Suburb of Lowestoft, Suffolk, England

Gunton is a suburb of Lowestoft, in the East Suffolk district, in the English county of Suffolk. Gunton was a small coastal village, but over the years it has been suburbanised. Gunton has an estimated population of 6,640. The main A47 or Yarmouth Road runs through the area. The eastern part of Gunton, from Yarmouth Road to Gunton Cliff, is one of the most affluent parts of Lowestoft, after the North Broads area of Oulton Broad.

Hollingsworth Road, the main road through west Gunton, is named after the philanthropist Howard Hollingsworth who lived at Gunton Cliff.

Gunton was home to Roland Leighton and his family, and it is described by Vera Brittain in her First World War autobiography Testament of Youth.

== History ==
In 1931 the parish had a population of 110. On 1 April 1934 the parish was abolished and merged with Lowestoft.

==Attractions==
The Pleasurewood Hills theme park is located on the outskirts of the village. Gunton Church is a round tower church.

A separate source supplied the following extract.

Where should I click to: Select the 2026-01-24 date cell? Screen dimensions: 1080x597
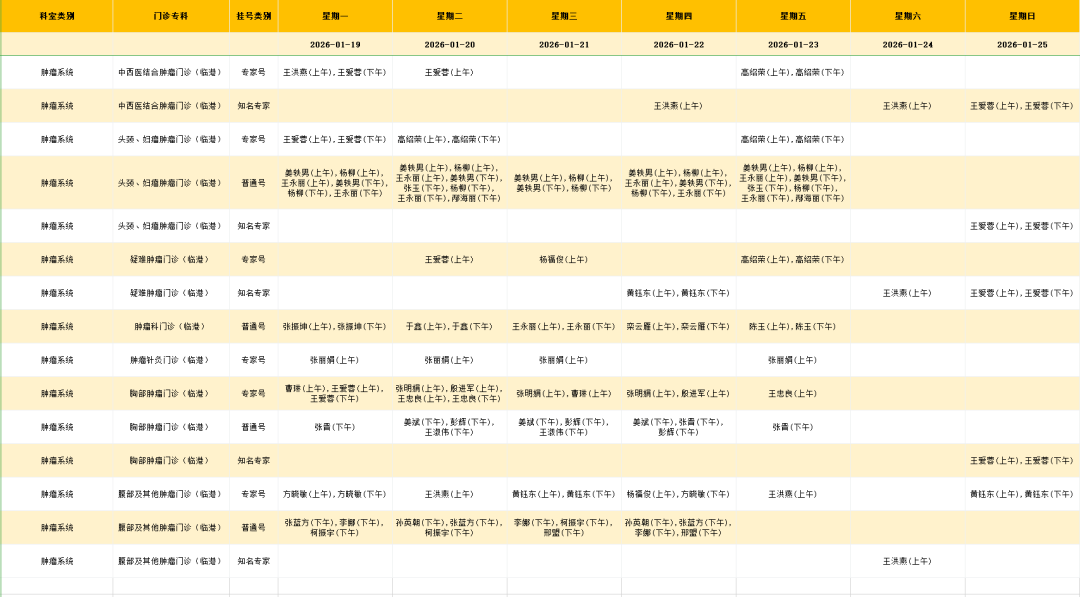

Gunton Cliffs and Warren is a local nature reserve situated east of the B1385 Corton Road between Tramps Alley and to the south, Links Road. It is a mixed habitat of beach and sand dunes with vegetated cliffs covered in mostly bracken with gorse and small patches of heather. Sometimes this area is incorrectly referred to as Corton Cliffs. Corton Cliffs are further to the north at Corton village. In the autumn, Gunton Cliffs and Warren is a good area for seeing both common and rare migrant birds.